Da Crotone lo studio sullo stress cronico occupazionale nei chirurghi orali.

Da Crotone lo studio sullo stress cronico occupazionale nei chirurghi orali.

Lo stress cronico occupazionale colpisce il 10% della popolazione europea: i dati forniti dall'Istituto superiore per la prevenzione e la sicurezza del lavoro (Ispesl) parlano di oltre 40 milioni di persone interessate da tale fenomeno patogenetico socio-sanitario. Secondo le stime dell'European Foundation for the Improvement of Leaving and Working Condition, si spendono circa 20 miliardi di euro per costi sociali e sanitari legati proprio allo stress occupazionale.

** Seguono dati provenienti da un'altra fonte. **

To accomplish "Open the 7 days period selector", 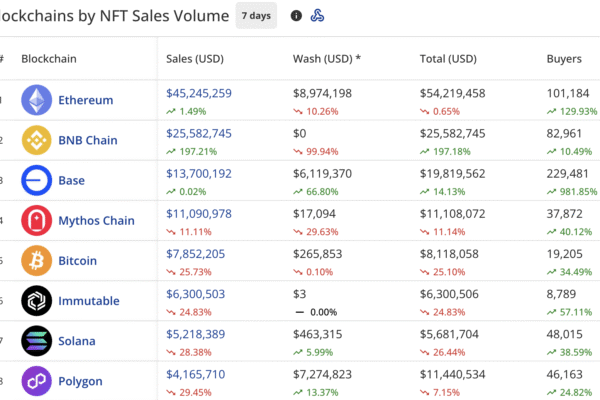I will pyautogui.click(x=256, y=15).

Un recente studio scientifico, realizzato grazie a una collaborazione tutta crotonese tra la clinica odontoiatrica CalabroDental e l’istituto di ricerca biomedica Tecnologica Research Institute, ha messo in evidenza come lo stress agisca in modo significativo sulla categoria dei chirurghi orali, con un rischio cardiovascolare maggiore per quelli più giovani, indipendentemente dalla difficoltà dell’intervento chirurgico eseguito.

La ricerca – pubblicata sulla rivista scientifica PLoS One, autorevole punto di riferimento internazionale nel campo bio-medico, intitolato “Correlation between Surgeon's Experience, Surgery Complexity and the Alteration of Stress Related Physiological Parameters” – è stata condotta nell’arco di diversi mesi dal gruppo di ricerca costituito dal prof. Massimo Marrelli (Direttore Sanitario della Casa di cura CalabroDental), dal dr. Marco Tatullo (Direttore Scientifico di Tecnologica Research Institute), dal dr. Massimiliano Amantea (Responsabile Day Surgery Chirurgia Oro-Maxillo-Facciale della Casa di cura CalabroDental) e dai collaboratori dott. Francesco Paduano, dott. Stefano Gentile e la dott.ssa Francesca Palmieri.

Lo studio si basa sull’analisi di alcuni specifici parametri biologici (ormonali, immunologici e cardiovascolari), che risultano alterati quando un soggetto è sottoposto a un prolungato stress psico-fisico, e si inserisce nel panorama scientifico, che vede ricercatori di fama internazionale impegnati negli ultimi anni a evidenziare il problema delle ripercussioni socio-sanitarie relative allo stress occupazionale.

La ricerca italiana apre, dunque, la strada per la creazione di nuove strategie per il monitoraggio di biomarkers collegati allo stress, al fine di approntare delle linee guida nazionali per identificare e minimizzare quei fattori stressogeni a cui i chirurghi orali sono giornalmente sottoposti, riducendo così la morbilità della categoria professionale e i livelli di spesa pubblica sanitaria, in sintonia con gli obiettivi di governance del Servizio Sanitario Nazionale.